It will be a three season day. Stanley Glacier is an easy, tourist-popular, 9.6 KM (6 mile)return hike. Following an early start from Calgary, the 165 KM (103 mile) drive west is through spectacular mountain scenery on the TransCanada Hwy, past the Town of Banff, south on Hwy. 93 at Castle Junction, past Boom Lake at the Continental Divide (which is also the Alberta, British Columbia border, and the transition between Banff and Kootenay National Parks), bringing me to the Stanley Glacier trailhead for a 9:30 AM hiking start-time.
This lower elevation trail beginning at 1,585 metres (5,200 ft) provides stunning views of adjacent mountains including Stanley Peak (3,154 m: 10,348 ft), Storm Mountain (3,161 m: 10,371 ft), Mount Whymper (2,843 m: 9,327 ft) and Boom Mountain (2,760 m: 9,055 ft). The trail initially crosses the Vermilion River on a narrow wooden bridge, then quickly and gently gains 1,148 ft (350 m) of elevation on excellent quality, well-graded and well-travelled switchbacks. There is ample evidence of the 1968 Vermilion Pass forest fire which destroyed 2,500 hectares (6,177 acres) in an 18 day burn.
At 2.0 KM (1.3 miles) the trail levels and leads through new growth forest into the hanging valley.
At 2.5 KM (1.6 miles), sawn logs aid crossing Stanley Creek into mature forest where birds sing to the accompaniment of babbling Stanley Creek at trail-side. Idyllic!
A quick rise on natural stone steps tops an ancient, forested lateral moraine which leads to the end of the maintained trail at an overlook of the spectacular bowl with caves in the sheer cliffs of Stanley Peak and the hanging Stanley Glacier in the distance to the right.
It is an incredibly beautiful place of surrounding rock and waterfall.

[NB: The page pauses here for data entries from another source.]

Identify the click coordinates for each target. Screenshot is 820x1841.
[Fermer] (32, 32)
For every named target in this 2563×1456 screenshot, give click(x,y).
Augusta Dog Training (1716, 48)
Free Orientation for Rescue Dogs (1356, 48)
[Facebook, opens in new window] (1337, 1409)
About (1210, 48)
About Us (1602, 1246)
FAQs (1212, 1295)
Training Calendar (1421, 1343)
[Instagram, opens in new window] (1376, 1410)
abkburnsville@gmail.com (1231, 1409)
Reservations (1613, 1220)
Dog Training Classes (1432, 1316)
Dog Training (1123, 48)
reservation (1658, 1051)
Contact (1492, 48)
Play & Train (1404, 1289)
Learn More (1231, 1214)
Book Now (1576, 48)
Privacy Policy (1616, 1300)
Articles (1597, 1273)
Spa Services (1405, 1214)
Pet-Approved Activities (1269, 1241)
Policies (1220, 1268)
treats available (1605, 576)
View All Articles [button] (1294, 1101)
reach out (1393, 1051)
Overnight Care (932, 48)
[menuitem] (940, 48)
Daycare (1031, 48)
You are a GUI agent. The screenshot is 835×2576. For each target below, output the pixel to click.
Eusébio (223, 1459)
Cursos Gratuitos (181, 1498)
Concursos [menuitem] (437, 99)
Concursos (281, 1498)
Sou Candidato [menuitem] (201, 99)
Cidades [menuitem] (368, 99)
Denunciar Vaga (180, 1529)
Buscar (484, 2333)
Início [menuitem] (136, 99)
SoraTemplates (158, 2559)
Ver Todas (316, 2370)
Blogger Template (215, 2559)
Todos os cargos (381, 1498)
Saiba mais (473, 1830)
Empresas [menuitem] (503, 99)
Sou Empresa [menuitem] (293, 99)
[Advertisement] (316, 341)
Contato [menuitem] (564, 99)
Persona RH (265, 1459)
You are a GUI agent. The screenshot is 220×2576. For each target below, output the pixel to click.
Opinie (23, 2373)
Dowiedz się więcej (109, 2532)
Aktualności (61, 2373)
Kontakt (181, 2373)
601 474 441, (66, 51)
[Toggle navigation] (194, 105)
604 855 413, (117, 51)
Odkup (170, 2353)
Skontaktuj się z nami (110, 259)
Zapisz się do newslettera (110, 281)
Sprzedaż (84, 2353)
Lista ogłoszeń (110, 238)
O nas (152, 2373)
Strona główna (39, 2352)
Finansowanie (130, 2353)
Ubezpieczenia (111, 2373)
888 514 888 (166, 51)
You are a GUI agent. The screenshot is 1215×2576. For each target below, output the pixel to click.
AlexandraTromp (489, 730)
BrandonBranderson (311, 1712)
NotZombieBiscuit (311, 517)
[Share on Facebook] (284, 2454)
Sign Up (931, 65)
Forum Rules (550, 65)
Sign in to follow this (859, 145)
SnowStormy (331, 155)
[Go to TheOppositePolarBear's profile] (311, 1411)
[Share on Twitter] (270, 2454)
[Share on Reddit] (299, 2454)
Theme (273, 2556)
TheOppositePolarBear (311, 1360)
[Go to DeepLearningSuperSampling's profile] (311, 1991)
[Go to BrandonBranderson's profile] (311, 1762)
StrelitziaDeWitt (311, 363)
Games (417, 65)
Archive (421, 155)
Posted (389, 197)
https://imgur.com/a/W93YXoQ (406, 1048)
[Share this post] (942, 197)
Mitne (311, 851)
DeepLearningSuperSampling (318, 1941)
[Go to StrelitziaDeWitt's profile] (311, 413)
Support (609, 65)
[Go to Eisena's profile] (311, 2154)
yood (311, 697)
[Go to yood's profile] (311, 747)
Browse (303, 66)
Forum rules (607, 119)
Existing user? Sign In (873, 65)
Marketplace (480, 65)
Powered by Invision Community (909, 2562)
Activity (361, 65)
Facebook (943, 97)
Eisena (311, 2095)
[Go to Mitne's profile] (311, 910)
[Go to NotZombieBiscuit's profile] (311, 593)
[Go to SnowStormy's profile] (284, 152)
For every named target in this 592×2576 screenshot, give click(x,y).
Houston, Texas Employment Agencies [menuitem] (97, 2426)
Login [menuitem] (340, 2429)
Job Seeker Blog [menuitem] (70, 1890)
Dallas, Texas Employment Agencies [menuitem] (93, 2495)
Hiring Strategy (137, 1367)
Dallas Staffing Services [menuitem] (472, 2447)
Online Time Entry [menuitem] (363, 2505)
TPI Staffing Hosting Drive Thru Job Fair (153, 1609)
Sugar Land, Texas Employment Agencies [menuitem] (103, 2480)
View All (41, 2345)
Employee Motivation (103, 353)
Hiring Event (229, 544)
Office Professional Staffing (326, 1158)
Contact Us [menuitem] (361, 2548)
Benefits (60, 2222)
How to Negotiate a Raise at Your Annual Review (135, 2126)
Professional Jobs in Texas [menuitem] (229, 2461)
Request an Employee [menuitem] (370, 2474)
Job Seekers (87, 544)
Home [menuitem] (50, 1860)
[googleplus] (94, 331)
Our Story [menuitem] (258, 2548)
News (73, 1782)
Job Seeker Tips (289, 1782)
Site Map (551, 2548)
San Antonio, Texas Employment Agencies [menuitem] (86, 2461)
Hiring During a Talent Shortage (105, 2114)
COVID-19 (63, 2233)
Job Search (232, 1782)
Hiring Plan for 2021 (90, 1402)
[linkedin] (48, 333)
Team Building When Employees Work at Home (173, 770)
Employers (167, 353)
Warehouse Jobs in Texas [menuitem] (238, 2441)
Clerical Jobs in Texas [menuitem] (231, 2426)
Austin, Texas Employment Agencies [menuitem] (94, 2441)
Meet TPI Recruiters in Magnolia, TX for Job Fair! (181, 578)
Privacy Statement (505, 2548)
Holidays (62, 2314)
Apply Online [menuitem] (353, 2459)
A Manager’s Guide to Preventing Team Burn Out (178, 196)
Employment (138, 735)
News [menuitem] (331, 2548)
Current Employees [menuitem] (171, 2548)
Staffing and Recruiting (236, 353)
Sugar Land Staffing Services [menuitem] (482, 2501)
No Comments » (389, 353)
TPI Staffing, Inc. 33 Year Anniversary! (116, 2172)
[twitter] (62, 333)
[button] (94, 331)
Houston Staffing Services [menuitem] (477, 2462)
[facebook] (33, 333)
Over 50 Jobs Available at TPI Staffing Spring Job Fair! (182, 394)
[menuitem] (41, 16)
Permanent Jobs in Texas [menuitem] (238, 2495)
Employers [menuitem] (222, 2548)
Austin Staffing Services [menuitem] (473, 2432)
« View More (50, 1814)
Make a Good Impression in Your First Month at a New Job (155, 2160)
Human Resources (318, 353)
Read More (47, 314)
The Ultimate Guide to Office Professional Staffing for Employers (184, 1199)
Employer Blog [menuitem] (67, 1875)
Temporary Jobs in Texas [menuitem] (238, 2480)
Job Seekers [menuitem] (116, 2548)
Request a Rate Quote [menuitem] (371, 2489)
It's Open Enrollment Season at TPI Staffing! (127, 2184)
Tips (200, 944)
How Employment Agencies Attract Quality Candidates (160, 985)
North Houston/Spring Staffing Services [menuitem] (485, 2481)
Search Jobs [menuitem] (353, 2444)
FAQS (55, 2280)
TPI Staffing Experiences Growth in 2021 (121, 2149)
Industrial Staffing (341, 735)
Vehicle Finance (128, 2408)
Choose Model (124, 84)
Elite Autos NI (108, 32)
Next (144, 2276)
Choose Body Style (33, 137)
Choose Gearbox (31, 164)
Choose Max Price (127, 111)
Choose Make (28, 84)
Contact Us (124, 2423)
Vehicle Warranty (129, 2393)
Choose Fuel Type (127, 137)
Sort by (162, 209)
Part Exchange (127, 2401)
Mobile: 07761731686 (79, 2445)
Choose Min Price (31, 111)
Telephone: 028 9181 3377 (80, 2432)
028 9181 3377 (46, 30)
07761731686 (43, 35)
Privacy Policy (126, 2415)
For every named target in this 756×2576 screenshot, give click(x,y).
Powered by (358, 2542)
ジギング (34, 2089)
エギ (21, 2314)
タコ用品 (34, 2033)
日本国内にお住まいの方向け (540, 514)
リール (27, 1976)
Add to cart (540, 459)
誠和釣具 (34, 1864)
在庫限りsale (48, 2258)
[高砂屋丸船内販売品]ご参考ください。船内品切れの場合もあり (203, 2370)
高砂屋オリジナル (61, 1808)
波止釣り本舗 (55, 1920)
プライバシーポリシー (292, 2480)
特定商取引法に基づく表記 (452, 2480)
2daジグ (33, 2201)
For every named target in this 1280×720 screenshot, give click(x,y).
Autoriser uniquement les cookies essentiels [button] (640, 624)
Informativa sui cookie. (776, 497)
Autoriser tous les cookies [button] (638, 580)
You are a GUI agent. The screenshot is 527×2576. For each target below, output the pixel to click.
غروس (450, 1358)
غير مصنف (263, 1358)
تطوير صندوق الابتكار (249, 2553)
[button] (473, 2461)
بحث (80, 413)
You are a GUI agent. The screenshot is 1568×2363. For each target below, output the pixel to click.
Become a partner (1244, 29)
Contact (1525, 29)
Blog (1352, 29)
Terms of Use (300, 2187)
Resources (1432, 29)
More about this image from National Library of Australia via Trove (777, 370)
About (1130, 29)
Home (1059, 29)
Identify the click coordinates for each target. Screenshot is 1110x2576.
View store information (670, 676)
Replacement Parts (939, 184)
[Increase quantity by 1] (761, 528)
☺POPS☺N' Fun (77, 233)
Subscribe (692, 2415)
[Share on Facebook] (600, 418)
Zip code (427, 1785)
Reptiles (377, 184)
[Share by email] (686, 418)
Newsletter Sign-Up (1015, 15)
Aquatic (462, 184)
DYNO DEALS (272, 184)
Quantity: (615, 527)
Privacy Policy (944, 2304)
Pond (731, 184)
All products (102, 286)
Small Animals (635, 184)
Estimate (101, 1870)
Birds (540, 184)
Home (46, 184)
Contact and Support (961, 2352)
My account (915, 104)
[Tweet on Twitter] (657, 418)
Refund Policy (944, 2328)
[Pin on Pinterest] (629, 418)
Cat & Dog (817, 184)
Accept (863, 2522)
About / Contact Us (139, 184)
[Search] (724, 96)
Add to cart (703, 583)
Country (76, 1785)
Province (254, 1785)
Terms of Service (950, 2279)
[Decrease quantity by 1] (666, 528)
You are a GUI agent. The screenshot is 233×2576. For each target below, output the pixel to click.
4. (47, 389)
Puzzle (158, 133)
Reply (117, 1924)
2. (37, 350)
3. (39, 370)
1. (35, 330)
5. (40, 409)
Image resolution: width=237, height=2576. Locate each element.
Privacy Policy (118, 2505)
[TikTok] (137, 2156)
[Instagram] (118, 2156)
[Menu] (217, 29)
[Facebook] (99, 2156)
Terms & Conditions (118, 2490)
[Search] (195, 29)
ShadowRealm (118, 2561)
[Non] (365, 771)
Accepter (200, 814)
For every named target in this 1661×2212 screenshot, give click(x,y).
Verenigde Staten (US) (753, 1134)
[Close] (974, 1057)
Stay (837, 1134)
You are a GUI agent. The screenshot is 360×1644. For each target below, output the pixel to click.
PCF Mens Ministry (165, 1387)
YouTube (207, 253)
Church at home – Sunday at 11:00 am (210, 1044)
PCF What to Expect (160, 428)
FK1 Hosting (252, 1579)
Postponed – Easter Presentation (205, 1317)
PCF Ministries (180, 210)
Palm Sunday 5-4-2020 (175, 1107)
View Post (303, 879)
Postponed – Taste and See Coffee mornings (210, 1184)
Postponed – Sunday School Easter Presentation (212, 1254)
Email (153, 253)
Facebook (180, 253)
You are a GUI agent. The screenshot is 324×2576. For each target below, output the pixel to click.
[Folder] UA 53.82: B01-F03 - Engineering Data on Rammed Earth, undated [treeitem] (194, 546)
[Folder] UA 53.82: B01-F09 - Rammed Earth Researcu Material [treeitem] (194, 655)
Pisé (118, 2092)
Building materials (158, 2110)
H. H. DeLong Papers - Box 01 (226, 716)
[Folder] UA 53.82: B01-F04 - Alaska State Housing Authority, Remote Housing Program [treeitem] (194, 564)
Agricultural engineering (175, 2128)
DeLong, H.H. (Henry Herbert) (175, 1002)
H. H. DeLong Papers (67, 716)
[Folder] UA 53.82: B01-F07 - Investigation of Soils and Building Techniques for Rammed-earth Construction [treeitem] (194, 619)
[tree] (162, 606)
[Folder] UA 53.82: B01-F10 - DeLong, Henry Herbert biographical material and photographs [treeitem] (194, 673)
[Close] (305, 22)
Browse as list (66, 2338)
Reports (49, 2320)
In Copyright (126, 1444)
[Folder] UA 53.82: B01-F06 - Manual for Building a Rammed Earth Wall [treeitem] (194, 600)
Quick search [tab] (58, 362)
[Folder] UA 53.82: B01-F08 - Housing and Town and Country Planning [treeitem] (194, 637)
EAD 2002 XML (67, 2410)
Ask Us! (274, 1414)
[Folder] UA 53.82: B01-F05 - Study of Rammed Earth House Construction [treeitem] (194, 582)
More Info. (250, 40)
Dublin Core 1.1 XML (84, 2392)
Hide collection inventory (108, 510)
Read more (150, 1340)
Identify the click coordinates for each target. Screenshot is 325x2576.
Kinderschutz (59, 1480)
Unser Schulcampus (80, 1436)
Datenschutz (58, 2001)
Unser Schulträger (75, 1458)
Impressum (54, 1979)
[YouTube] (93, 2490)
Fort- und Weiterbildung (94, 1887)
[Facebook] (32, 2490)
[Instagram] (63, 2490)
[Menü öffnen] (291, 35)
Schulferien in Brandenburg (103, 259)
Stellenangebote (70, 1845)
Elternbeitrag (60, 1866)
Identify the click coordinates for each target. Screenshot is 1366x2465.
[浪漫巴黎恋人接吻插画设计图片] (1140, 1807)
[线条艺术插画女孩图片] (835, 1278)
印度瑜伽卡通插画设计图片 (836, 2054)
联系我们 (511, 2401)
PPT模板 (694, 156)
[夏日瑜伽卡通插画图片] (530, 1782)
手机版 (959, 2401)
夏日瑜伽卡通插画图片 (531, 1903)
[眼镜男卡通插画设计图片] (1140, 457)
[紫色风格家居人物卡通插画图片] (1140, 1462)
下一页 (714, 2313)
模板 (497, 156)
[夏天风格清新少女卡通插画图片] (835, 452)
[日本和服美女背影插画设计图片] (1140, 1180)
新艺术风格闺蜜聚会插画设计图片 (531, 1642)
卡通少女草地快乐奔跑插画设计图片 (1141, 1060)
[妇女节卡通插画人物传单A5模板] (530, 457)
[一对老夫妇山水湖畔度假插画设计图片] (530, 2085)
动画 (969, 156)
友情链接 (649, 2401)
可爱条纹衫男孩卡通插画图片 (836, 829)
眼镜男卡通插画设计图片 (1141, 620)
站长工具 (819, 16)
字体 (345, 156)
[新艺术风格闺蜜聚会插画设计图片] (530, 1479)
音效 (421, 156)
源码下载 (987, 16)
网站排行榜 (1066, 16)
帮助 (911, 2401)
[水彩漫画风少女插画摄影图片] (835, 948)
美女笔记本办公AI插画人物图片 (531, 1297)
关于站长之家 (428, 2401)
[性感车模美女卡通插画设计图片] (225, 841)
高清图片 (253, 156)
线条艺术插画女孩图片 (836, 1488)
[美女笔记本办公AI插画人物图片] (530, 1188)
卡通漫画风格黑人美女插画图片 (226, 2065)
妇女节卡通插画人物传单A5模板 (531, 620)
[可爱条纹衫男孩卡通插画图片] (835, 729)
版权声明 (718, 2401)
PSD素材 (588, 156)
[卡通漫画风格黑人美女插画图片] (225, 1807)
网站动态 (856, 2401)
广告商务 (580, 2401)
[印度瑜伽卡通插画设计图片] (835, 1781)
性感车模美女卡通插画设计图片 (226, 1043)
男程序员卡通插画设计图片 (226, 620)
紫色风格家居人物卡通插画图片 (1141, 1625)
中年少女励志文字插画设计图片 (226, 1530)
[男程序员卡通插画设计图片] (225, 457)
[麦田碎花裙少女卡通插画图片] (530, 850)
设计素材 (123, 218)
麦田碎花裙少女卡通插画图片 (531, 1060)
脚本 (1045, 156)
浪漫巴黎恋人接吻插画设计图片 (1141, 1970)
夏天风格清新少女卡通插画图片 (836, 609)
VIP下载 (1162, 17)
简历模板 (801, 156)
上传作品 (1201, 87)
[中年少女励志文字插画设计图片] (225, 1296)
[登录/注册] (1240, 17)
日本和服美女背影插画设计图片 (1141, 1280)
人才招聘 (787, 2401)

My mission is more aggressive and I continue on routes of talus and scree to the caves on my right. The caves I have chosen are purportedly the home of brown bats and after a short and challenging scree climb, I duck through the falling water, put on my rock helmet and caving gloves, carry powerful lamps and scramble up into the back of each of the relatively shallow caves. In the second one I find a single, muddy squeeze too tight and risky for my solo access, so exploration is short-lived.
I continue to work my way another kilometre around the scree slopes to the Stanley Glacier. My route will take me to the toe of the glacier however I need to work for it. Large plains of snow require scrambling on wet rock outcrops around and above the obstacles on difficult terrain but the views of the glacier are awesome.
The view of the valley I have hiked through and beyond is breathtaking with Mount Whymper dominating the end where my hike began.
Rather than returning the same way I came, I decide I will cross the headwall and return on the other side of the valley. There is a plain of copious water running in a maze of tributaries from every direction. Reconnaissance reveals some are easily crossed but invariably lead to impassable fast water. I have been in this situation many times before. The solution, in this case, is simple. The bowl I occupy is reasonably small. I will hike above the water flow and punch my way across snow slopes on the headwall to the other side. It is one of my best decisions of the day. In this exercise I gain a very tight angle on the base of Stanley Glacier where melt from the ice is tumbling into a rock cauldron enclosed by a terminal and lateral moraines. It results in photos which cannot do justice to this visual and audible extravaganza. Overwhelming! Spiritual beauty.
The trek down the north side of the valley, below the headwall, reveals a powerful and beautiful waterfall. From the climb up the south side of the valley there is no visual evidence this waterfall exists.
I carefully pick my way down through steep talus and scree to eventually arrive back at the tourist overlook by mid afternoon. I estimate I have hiked an additional 6 KM through challenging terrain for a total of 16 KM (10 miles) and elevation gain of 450 metres (1,444 ft). The hike back to the car is uneventful with beautiful mountain views and the tumbling water of Stanley Creek.
I am tired. It has been an arduous and wonderful day.